びくりと身体を震わせ、旦那様は私を離しました。ただ、腕の長さだけ。お互いの顔が見える距離です。旦那様はとても辛そうな顔をしています。


「そう···だったのか。それはとても辛かったな。今世では、1人で亡くなることなどないだろう。私が側にいるからな」

「·····旦那さま、ですから私とは」

「無理だ。前世はもういい。関係ない。エスタリアでなければ」

「え?」

「君を愛している。臆病な私を許してほしい」


そのまま、唇が触れた。結婚6年目にして、初めてのキスでした。

あまりの事に、私の目から涙が流れました。 


その涙を、旦那様は舌で掬うと、そのままもう一度キスをしました。


旦那様の緊張が伝わって来ました。手も震え、唇も震え、旦那様の長い睫毛も震えています。


「嫌いにならないでくれ」

旦那様はそう呟くと、さらに深くキスをしました。深く、長く。


「ーはぁッ」

顔が熱くて、息も苦しくて、どうしたらいいのか。おかしくなってしまいそうです。ふと旦那様の顔を見ると、私より赤く、何かを耐えるように苦しそうでした。でも、涼しかった青い瞳だけは熱を持って輝いています。


目が合うと、また顔が近付いて来ました。口を開けて、かぶりつくように。

(食べられてしまいそう)



――と、口と口が触れる寸前で、旦那様は固まりました。


「ッッすまない」

いつの間にかバルコニーの端に追い立てられ、しゃがんでいる状態に。旦那様が持ったバルコニーの柵が、バキリと音を立てて折れました。


「ふぅー」

旦那様がため息を吐いている合間に、今起こった事を反芻してしまい、私は顔から火が出るかと思いました。とっさに手で顔を隠します。こんな表情は見せられません。



「エスタリア?」

少し落ち着いた旦那様が、私の片手をゆっくりと顔から離して覗き込んでいます。瞳の熱は収まっていました。上目遣いなんてあざと過ぎます。



「この通り、止まることが出来ず、君を怖がらせてしまう――いや、君に嫌われてしまうのが怖かったんだ。なんせ君と私では、身体の大きさも歳も差がある」


「嫌いになどなりません」

(恥ずかしいから、片手を離してほしい)

残った片手で顔を隠す。


「私だって6年間貴方に恋して来たのですから」


「·····」

残った片手が旦那様にまた掴まれました。私の赤くなった顔が隠せなくなります。


「もう1度言ってくれ。お願いだ」

懇願されたものの、私だって恥ずかしくて今は言いたくありません。


涙目になりながら旦那様を睨みます。

「可愛い」

と言うなり、軽くキスをされました。

(蕩けるような赤い瞳に、私だけが映っている)


睨んだまま、1番気になっていることを聞きます。

「もし、今後前世の恋人が現れたらどうしますか?」


「何もしない。気にもならない。私には、君だけだから」


また旦那様は私にキスをしました。



――言葉だけならいくらでも言えます。前世の恋人の事を、あんなに愛おしそうに話していたのですもの。旦那様を信用した訳ではありません。

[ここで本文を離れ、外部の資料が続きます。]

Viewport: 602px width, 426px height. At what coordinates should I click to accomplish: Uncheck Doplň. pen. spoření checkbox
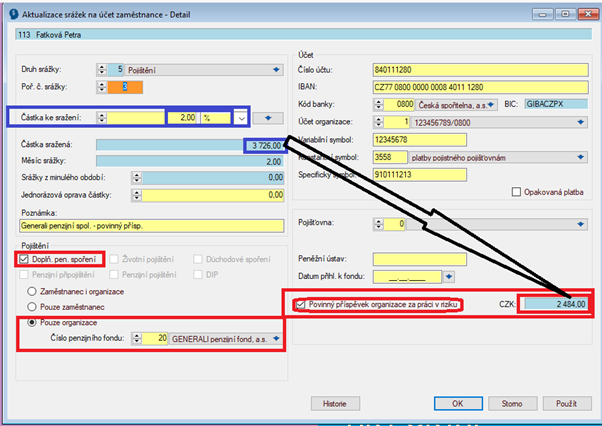coord(24,260)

もしこの先旦那様の前世の恋人が現れようと、私が譲らなければいいのです。

そうでしょう?


とりあえず、今はこのキスを心に刻みたい。だって6年も待ったのですから。



目を閉じて幸せを噛みしめていると、頭の中に聞き覚えのある声が聞こえた気がしました。

 


『まぁそうだろうな。あやつにとっては前世で、君にとっては前、前世だからな』


女神様が微笑った気がしました。









 ❆❆❆❆❆❆


この2日後に届いた離縁状は、オルドが跡形もなく燃やしました。

母とアルフォンスに、エスタリア抱っこ禁止令を出され、しょんぼりしているオルドに、エスタリアは「週に1度なら」と許可したり。2人なりに愛を育んで行くようです。


前世、年の差、溺愛。

好きなものを詰め込みました。



読んでいただきありがとうございました。